Consignes –
1. Répondez aux questions suivantes à partir du texte sur le disulfirame :
(a) Depuis combien d'années le disulfirame sert-il à traiter la consommation abusive d'alcool ?
(b) Dans quelle revue l'étude sur ses propriétés anticancéreuses a-t-elle paru ?
(c) Quelles caractéristiques des molécules déjà approuvées sont bien établies, selon le texte ?
2. Relevez dans le texte sur le disulfirame toutes les caractéristiques attribuées au processus de développement de nouveaux médicaments.
3. Rédigez la suite du texte sur le disulfirame en commençant après sa dernière phrase.

Texte fourni –
Un vieux médicament anti-alcoolisme POUR TRAITER LE CANCER
Le disulfirame (Antabuse) est utilisé depuis 60 ans pour traiter la consommation abusive d’alcool. Selon une étude récemment parue dans la prestigieuse revue Nature, ce médicament possède également des propriétés anticancéreuses qui pourraient être utilis
Le cancer, surtout lorsqu’il est diagnostiqué à un stade avancé, demeure une maladie très difficile à traiter efficacement en raison de la résistance de plusieurs types de tumeurs aux médicaments anticancéreux actuellement disponibles. Des efforts considérables sont consacrés à la modernisation de cet arsenal thérapeutique pour améliorer ces résultats, mais le développement de nouveaux médicaments est un processus très long, fort coûteux et dont le succès est loin d’être garanti. Il est donc à craindre que peu de nouveaux médicaments soient disponibles pour faire face à la forte hausse des cas de cancers qui est prévue au cours des prochaines décennies.
« RECYCLAGE » DE MÉDICAMENTS
Pour sauver temps et argent, une autre approche très pragmatique consiste à examiner si des médicaments qui sont déjà utilisés pour traiter d’autres problèmes de santé pourraient également posséder une action anticancéreuse. Puisque ces molécules ont déjà été approuvées lors d’études cliniques auprès de milliers de patients, leur métabolisme et leur tolérabilité sont déjà bien établis et elles pourraient donc être rapidement testées auprès de patients atteints de différentes formes de cancers.

Données fournies –
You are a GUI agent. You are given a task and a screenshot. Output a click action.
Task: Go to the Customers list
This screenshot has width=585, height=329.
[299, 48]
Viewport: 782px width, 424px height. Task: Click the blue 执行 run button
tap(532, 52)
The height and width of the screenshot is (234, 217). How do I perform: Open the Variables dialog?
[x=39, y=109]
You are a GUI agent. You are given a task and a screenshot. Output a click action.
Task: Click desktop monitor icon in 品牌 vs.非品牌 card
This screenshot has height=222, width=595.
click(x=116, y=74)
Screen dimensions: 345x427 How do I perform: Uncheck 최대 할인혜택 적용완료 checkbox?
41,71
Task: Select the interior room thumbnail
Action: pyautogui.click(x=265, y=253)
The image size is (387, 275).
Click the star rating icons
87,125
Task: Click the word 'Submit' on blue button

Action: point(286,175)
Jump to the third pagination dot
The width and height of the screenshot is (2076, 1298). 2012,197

Réponses fournies –
1.
(a) Depuis 60 ans.
(b) Dans la revue Nature.
(c) Leur métabolisme et leur tolérabilité.

2.
- très long
- fort coûteux
- succès loin d'être garanti

3.
Un de ces « vieux » médicaments qui semble particulièrement prometteur est le disulfirame, une molécule utilisée depuis longtemps pour traiter la dépendance à l’alcool. Certains métabolites dérivés du disulfirame bloquent l’action d’une enzyme impliquée dans le métabolisme de l’alcool (l’aldéhyde déshydrogénase), ce qui cause une élévation très importante des taux d’acétaldéhyde, la molécule responsable de la gueule de bois associée à l’excès d’alcool. La personne qui consomme de l’alcool ressent donc immédiatement un fort malaise et cesse de boire, pour éviter l’inconfort ressenti.
RÉDUCTION DE LA MORTALITÉ
Intriguée par plusieurs études précliniques montrant que le disulfirame possède une action anticancéreuse contre un large éventail de tumeurs, une équipe de scientifiques européens a récemment entrepris de déterminer si cette molécule pourrait effectivement être utilisée en clinique pour le traitement de patients atteints d’un cancer (1). Ils ont tout d’abord montré que les personnes atteintes d’un cancer qui prenaient du disulfirame en raison d’un problème de consommation d’alcool avaient un risque de mortalité bien moindre (34 %) que celles qui avaient cessé de prendre le médicament après le diagnostic. Cette diminution est observée pour la mortalité liée au cancer en général, incluant celle causée par les cancers du côlon, du sein et de la prostate.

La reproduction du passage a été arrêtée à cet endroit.